## Supplied material
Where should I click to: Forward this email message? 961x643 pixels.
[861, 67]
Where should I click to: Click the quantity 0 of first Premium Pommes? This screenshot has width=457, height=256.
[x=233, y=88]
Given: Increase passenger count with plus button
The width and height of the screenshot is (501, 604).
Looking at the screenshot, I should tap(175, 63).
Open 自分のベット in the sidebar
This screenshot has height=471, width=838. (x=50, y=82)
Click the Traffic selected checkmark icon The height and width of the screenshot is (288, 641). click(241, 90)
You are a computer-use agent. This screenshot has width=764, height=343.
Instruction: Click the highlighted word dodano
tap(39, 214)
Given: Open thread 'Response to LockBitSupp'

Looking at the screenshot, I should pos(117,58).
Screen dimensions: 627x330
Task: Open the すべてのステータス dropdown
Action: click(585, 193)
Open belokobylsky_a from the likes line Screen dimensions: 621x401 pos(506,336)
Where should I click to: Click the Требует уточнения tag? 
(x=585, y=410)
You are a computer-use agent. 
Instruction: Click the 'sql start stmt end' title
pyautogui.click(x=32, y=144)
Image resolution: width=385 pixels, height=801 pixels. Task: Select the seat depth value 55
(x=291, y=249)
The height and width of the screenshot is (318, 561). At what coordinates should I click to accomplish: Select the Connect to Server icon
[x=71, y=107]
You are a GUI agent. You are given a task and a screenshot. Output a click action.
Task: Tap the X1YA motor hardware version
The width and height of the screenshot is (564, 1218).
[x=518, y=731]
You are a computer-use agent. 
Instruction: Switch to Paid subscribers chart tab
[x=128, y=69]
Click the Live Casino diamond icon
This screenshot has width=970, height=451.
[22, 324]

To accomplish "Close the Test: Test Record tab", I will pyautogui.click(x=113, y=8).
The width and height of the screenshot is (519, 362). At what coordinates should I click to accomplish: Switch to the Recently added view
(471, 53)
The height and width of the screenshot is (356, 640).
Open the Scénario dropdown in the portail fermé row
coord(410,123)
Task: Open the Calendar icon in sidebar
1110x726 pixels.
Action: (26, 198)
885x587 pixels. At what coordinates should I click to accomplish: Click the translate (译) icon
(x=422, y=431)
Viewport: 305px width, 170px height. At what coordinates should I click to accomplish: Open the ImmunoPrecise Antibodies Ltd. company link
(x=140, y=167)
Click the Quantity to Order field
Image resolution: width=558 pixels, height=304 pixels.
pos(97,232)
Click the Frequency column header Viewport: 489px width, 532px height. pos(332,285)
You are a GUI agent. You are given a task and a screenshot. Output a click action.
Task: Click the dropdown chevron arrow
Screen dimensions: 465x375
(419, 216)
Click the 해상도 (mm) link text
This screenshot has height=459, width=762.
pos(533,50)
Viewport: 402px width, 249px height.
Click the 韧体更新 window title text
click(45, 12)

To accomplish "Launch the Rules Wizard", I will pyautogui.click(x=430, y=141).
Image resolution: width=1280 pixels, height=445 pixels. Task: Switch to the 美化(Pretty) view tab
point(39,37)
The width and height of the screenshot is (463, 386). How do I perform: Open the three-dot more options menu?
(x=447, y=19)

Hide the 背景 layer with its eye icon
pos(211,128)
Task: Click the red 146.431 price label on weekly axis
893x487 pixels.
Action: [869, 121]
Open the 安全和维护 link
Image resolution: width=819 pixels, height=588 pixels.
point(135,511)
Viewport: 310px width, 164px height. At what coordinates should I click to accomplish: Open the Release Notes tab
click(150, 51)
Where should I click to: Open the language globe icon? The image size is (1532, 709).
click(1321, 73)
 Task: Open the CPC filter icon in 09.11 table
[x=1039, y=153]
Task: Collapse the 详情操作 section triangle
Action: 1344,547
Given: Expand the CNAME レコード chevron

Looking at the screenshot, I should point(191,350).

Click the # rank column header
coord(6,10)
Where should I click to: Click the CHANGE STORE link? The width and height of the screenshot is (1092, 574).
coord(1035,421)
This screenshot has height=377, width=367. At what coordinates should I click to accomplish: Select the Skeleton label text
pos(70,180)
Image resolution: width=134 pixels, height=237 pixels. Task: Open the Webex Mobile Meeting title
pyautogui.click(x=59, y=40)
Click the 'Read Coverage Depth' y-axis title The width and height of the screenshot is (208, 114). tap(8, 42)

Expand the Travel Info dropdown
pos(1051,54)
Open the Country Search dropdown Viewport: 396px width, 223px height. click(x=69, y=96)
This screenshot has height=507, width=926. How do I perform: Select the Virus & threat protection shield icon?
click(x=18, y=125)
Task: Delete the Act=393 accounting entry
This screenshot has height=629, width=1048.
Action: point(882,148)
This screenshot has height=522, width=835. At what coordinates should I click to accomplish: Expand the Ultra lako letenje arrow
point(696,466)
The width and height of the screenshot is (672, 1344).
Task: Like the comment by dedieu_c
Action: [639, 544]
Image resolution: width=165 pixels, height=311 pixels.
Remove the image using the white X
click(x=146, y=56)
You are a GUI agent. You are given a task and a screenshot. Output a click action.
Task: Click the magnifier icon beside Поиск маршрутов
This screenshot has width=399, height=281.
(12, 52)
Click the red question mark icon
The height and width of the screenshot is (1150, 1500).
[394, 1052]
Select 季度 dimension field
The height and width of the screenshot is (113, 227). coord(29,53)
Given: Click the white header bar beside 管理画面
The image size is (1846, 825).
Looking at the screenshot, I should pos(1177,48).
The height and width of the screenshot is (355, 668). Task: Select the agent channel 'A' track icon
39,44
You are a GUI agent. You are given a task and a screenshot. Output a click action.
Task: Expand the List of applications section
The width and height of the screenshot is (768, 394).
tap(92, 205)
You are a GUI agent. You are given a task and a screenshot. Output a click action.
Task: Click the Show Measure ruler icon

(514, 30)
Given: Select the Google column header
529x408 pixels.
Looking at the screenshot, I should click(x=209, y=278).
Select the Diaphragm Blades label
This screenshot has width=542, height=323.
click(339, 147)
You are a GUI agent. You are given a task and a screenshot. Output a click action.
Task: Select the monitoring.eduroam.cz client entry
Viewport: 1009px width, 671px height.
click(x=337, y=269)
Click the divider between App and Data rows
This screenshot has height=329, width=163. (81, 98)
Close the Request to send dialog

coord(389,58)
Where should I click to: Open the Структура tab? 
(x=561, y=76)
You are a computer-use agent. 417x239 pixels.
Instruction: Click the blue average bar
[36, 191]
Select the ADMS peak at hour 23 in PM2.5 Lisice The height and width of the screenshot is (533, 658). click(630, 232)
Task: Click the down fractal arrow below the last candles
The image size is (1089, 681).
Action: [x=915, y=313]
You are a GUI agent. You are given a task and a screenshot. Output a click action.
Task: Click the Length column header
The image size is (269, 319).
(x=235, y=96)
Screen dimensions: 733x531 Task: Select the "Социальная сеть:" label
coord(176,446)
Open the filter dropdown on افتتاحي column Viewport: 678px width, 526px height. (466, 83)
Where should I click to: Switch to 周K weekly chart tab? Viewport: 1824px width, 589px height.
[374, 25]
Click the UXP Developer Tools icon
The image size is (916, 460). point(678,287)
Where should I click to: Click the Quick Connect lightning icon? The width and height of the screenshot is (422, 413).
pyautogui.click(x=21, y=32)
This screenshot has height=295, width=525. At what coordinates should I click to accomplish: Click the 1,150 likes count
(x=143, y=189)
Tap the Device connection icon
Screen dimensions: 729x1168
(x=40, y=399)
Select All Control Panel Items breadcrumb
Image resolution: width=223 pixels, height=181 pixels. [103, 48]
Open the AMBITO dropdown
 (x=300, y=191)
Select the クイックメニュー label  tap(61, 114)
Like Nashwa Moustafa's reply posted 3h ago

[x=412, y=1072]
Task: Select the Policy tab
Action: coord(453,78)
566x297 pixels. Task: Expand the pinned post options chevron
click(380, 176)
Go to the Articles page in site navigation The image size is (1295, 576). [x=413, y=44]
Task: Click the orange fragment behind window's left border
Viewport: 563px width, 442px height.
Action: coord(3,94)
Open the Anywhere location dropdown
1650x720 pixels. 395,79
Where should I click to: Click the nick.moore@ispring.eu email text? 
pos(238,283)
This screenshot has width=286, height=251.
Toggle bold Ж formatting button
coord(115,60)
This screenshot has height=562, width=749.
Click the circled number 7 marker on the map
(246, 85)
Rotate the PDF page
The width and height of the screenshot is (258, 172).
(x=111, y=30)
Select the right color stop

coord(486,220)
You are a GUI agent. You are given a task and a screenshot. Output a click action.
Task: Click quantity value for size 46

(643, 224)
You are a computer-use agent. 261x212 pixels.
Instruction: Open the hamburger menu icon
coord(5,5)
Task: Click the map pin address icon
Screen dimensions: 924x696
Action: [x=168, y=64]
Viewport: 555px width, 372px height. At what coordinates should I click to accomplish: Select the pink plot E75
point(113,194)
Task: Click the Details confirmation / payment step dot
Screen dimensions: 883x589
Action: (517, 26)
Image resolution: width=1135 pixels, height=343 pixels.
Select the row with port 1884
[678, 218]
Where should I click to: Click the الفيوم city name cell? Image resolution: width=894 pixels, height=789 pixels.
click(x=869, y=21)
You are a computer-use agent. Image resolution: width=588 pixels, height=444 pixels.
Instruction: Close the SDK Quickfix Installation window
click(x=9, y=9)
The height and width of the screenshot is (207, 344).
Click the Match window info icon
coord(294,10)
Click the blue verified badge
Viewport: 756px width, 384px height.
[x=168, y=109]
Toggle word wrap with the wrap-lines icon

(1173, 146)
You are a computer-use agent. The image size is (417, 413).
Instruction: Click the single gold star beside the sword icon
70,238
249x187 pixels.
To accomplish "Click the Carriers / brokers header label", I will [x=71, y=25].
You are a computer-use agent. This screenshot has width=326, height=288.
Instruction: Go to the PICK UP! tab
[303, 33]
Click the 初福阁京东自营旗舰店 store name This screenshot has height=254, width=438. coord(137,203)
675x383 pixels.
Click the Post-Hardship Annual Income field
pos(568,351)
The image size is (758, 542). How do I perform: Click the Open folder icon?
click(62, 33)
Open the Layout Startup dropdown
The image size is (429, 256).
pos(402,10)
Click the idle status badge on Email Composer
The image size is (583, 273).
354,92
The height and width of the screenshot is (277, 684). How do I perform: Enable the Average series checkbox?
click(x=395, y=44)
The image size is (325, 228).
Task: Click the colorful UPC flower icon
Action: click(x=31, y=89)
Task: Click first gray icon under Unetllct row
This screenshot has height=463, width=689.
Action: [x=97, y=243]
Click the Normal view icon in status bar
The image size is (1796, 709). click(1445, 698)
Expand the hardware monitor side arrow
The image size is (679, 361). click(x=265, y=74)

## Work order
Above are some lines. Repeat exactly, and only, those from the line that has "Open the filter" through the line that has "Task: Click the orange".

## Exercise result
Open the filter dropdown on افتتاحي column Viewport: 678px width, 526px height. (466, 83)
Where should I click to: Switch to 周K weekly chart tab? Viewport: 1824px width, 589px height.
[374, 25]
Click the UXP Developer Tools icon
The image size is (916, 460). point(678,287)
Where should I click to: Click the Quick Connect lightning icon? The width and height of the screenshot is (422, 413).
pyautogui.click(x=21, y=32)
This screenshot has height=295, width=525. At what coordinates should I click to accomplish: Click the 1,150 likes count
(x=143, y=189)
Tap the Device connection icon
Screen dimensions: 729x1168
(x=40, y=399)
Select All Control Panel Items breadcrumb
Image resolution: width=223 pixels, height=181 pixels. [103, 48]
Open the AMBITO dropdown
 (x=300, y=191)
Select the クイックメニュー label  tap(61, 114)
Like Nashwa Moustafa's reply posted 3h ago

[x=412, y=1072]
Task: Select the Policy tab
Action: coord(453,78)
566x297 pixels. Task: Expand the pinned post options chevron
click(380, 176)
Go to the Articles page in site navigation The image size is (1295, 576). [x=413, y=44]
Task: Click the orange fragment behind window's left border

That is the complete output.